-- WHAT IS BEING ASKED --
Your answer must be an exact copy of the lines from the one holding "Click the textured" through the last line of the entries below, with nothing added.

-- GIVEN INFORMATION --
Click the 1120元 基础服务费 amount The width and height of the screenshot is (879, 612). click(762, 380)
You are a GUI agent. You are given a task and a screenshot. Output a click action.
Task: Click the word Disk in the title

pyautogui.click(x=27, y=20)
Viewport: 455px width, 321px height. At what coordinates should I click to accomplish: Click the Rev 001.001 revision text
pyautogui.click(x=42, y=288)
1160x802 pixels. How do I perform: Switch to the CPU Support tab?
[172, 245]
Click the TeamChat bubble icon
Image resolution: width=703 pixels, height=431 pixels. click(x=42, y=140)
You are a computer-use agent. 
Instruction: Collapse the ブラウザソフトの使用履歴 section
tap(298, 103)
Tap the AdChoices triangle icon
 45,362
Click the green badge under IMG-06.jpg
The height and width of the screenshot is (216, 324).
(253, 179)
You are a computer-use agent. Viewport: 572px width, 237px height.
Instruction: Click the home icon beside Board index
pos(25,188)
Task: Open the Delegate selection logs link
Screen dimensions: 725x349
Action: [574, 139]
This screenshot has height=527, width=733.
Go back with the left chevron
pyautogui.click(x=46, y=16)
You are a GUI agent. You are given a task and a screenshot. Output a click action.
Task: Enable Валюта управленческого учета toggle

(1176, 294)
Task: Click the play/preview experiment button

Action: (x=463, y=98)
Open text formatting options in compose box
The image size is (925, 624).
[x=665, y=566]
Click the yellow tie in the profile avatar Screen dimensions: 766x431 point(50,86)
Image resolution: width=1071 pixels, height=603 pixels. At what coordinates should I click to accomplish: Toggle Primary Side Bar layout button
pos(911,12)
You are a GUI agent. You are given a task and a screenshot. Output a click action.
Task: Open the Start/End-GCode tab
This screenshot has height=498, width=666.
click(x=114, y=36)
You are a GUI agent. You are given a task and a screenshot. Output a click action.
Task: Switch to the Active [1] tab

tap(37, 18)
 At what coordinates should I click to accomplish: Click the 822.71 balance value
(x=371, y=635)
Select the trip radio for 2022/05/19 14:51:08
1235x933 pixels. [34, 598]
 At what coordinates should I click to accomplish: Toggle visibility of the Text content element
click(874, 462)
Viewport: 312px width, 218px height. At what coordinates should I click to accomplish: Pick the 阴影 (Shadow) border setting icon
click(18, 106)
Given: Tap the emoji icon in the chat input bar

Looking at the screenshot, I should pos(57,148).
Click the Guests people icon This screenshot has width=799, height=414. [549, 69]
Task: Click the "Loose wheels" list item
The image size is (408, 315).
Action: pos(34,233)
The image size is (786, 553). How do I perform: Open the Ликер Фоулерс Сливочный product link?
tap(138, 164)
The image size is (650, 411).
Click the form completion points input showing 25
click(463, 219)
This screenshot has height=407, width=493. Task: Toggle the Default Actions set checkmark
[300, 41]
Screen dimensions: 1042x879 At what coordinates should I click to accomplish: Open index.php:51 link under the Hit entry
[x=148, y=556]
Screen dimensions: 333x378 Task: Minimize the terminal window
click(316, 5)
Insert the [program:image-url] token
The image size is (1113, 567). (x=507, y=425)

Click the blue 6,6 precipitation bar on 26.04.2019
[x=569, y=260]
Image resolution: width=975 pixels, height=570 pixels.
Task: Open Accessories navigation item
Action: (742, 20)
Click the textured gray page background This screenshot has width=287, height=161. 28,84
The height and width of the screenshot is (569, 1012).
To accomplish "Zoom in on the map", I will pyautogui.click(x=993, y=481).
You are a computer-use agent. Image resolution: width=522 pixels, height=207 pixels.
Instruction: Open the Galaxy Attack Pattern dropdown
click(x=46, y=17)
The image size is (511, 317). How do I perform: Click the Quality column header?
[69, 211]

-- YOUR SOLUTION --
Click the textured gray page background This screenshot has width=287, height=161. 28,84
The height and width of the screenshot is (569, 1012).
To accomplish "Zoom in on the map", I will pyautogui.click(x=993, y=481).
You are a computer-use agent. Image resolution: width=522 pixels, height=207 pixels.
Instruction: Open the Galaxy Attack Pattern dropdown
click(x=46, y=17)
The image size is (511, 317). How do I perform: Click the Quality column header?
[69, 211]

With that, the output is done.